- **Exercise brief**
Word for word, repeat all of the entries below.
[Dataset content Boundary: Start]
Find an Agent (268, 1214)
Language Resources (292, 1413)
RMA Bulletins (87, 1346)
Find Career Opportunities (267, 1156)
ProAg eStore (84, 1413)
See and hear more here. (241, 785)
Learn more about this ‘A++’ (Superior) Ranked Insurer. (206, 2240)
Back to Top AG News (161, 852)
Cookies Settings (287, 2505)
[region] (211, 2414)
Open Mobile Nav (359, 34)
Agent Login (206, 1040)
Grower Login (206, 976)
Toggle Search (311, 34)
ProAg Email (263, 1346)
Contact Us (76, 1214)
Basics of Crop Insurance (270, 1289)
[Dataset content Boundary: End]
- **Response area**
Find an Agent (268, 1214)
Language Resources (292, 1413)
RMA Bulletins (87, 1346)
Find Career Opportunities (267, 1156)
ProAg eStore (84, 1413)
See and hear more here. (241, 785)
Learn more about this ‘A++’ (Superior) Ranked Insurer. (206, 2240)
Back to Top AG News (161, 852)
Cookies Settings (287, 2505)
[region] (211, 2414)
Open Mobile Nav (359, 34)
Agent Login (206, 1040)
Grower Login (206, 976)
Toggle Search (311, 34)
ProAg Email (263, 1346)
Contact Us (76, 1214)
Basics of Crop Insurance (270, 1289)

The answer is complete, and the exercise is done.